Today, the New Market Heights battlefield is made up of private homes, small farms, and a county water treatment plant. The battlefield land is not protected like Gettysburg or Chickamauga. There are no monuments to the various USCT units or states involved. There is one historical marker located hundreds of yards west of the actual battlefield. Another newer marker has been placed along the road by the creek. The American Battlefield Trust has preserved a small portion of the battlefield where only white soldiers fought on. The lack of educational placards, maps, and an interpretive center discourages visitors. It’s among the many forgotten Civil War sites and has become lost to popular memory. Although Civil War USCT scholarship and the contribution of African Americans has increased over the years, the battlefield and those who fought there are still ignored.

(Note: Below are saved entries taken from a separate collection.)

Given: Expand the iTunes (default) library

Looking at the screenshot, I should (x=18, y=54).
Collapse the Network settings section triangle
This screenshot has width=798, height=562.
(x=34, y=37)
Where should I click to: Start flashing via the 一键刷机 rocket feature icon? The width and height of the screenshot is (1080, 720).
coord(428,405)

It is now my mission to actively remember. It must become our mission. Through our efforts, we must ensure that their sacrifices for Union and for freedom are never forgotten again on subsequent anniversaries of their noble deeds.

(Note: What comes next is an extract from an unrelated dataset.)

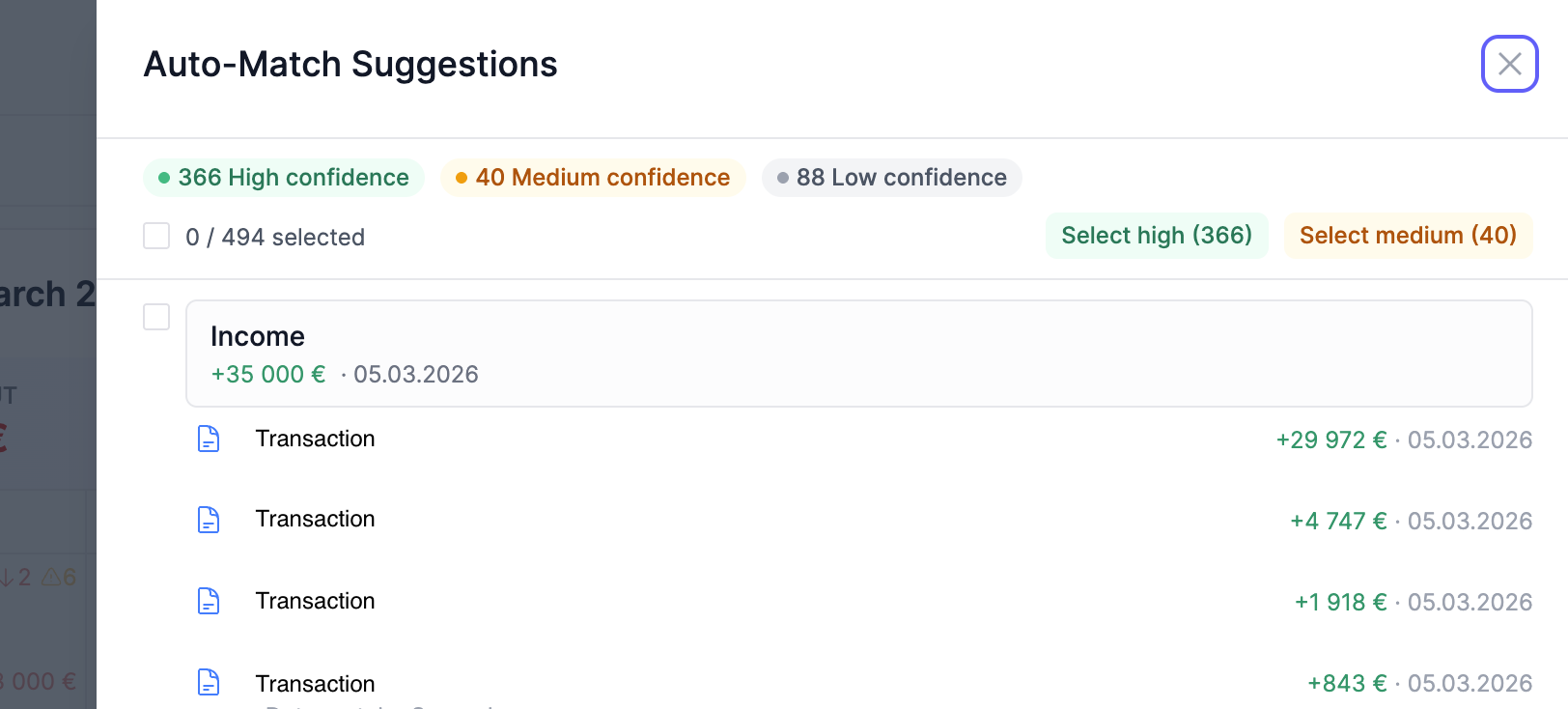1568x709 pixels.
Task: Click the document icon next to +4 747 € transaction
Action: [209, 520]
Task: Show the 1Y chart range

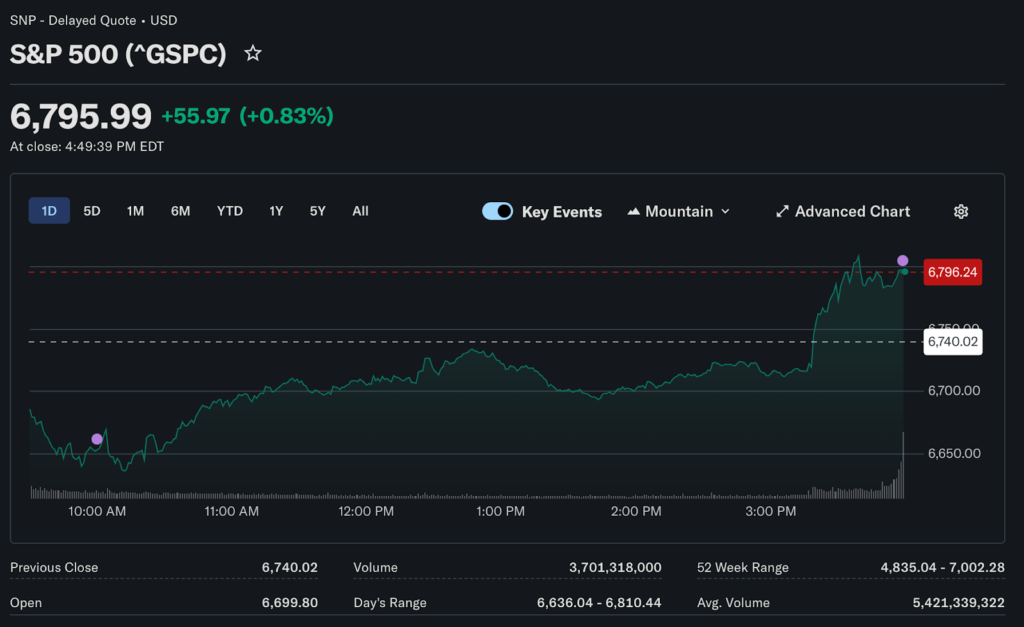Action: [276, 211]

[1] See Douglas, R. Egerton, Thunder At The Gates, The Black Civil War Regiments That Redeemed America (New York: Basic Books, 2016).

[2] Edward G. Longacre, Army of Amateurs, General Benjamin F. Butler and the Army of the James, 1863-1865 (Mechanicsburg: Stackpole Books, 1997).

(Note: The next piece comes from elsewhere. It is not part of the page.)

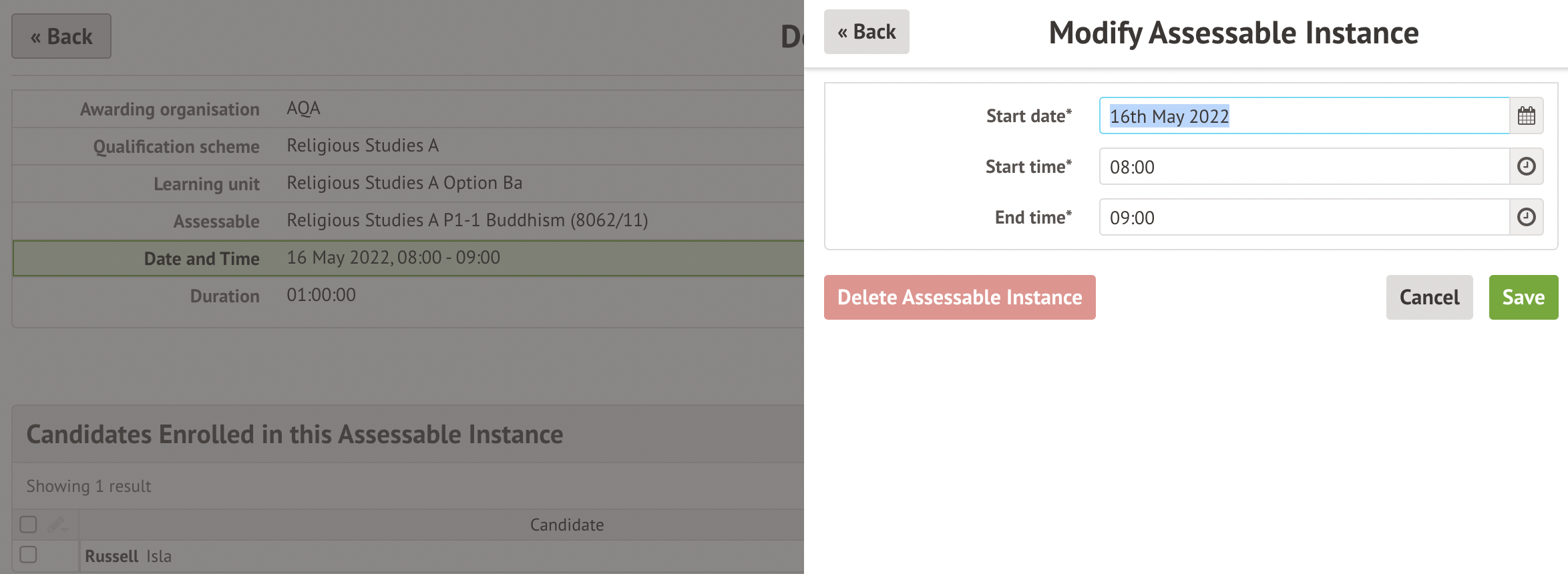
Task: Open the clock picker for End time
Action: pyautogui.click(x=1526, y=217)
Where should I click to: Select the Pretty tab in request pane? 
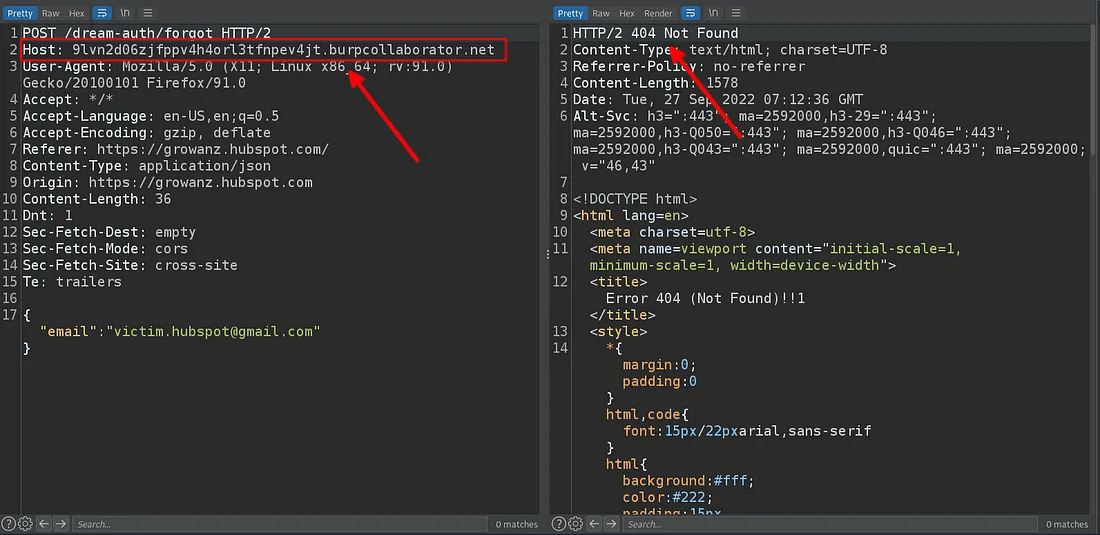click(20, 13)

[3] Edward G. Longacre, A Regiment Of Slaves, The 4th United States Colored Infantry, 1863-1866 (Lincoln: University of Nebraska Press, 2011).

[4] Versalle F. Washington, Eagles On Their Buttons, A Black Infantry Regiment In The Civil War (Columbia: University of Missouri Press, 1999).

[5] James S. Price, The Battle of New Market Heights, Freedom Will Be Theirs By The Sword (Charleston: The History Press, 2011).

6 Replies to “The Most Heroic Day You’ve Never Heard Of”

  1. No surprise which portion of the field The American Battlefield Trust decided to “preserve”. They’ve been in the business of Lost Cause historiography a long time, and when I called them on it regarding their utter erasure of the charge of the First Minnesota at Gettysburg, their president resigned in disgrace.

  2. in ron chernow’s biography of u.s. grant, which is nothing if not detailed, there is just a single mention of the battle of new market heights: on page 397, the defeat by confederate forces of union brigadier general franz sigel’s forces. there is no indication that sigel’s forces included colored regiments, though both chernow and grant praise the bravery of colored union regiments in other battles. an odd omission.

  3. The Battle of New Market Heights Memorial and Education Association (BNMHMEA) is working toward commemorating the brave United States Colored Troops who fought at New Market Heights, and creating greater awareness of the battle and the soldiers who fought there. You can help us with our mission by making a donation or joining as a member at the organization’s website:

    1. Tim Talbott and Jimmy Price, with help from discerning authors, are doing an excellent and noble job of removing the “the battle you’ve never heard of” subtitle to the study of New Market Heights.

  4. Ellen Kaye, I believe you have the Battle of New Market (May 15, 1864, in the Shenandoah Valley) confused with the Battle of New Market Heights (September 29, 1864, near Richmond). Sigel’s forces at the Battle of New Market did not have any United States Colored Troops with them.

  5. yes you’re right, i was referring to the battle of new market. chernow has no mention of the battle of new market heights in his bio of grant. so it was indeed ‘the battle you’ve never heard of.’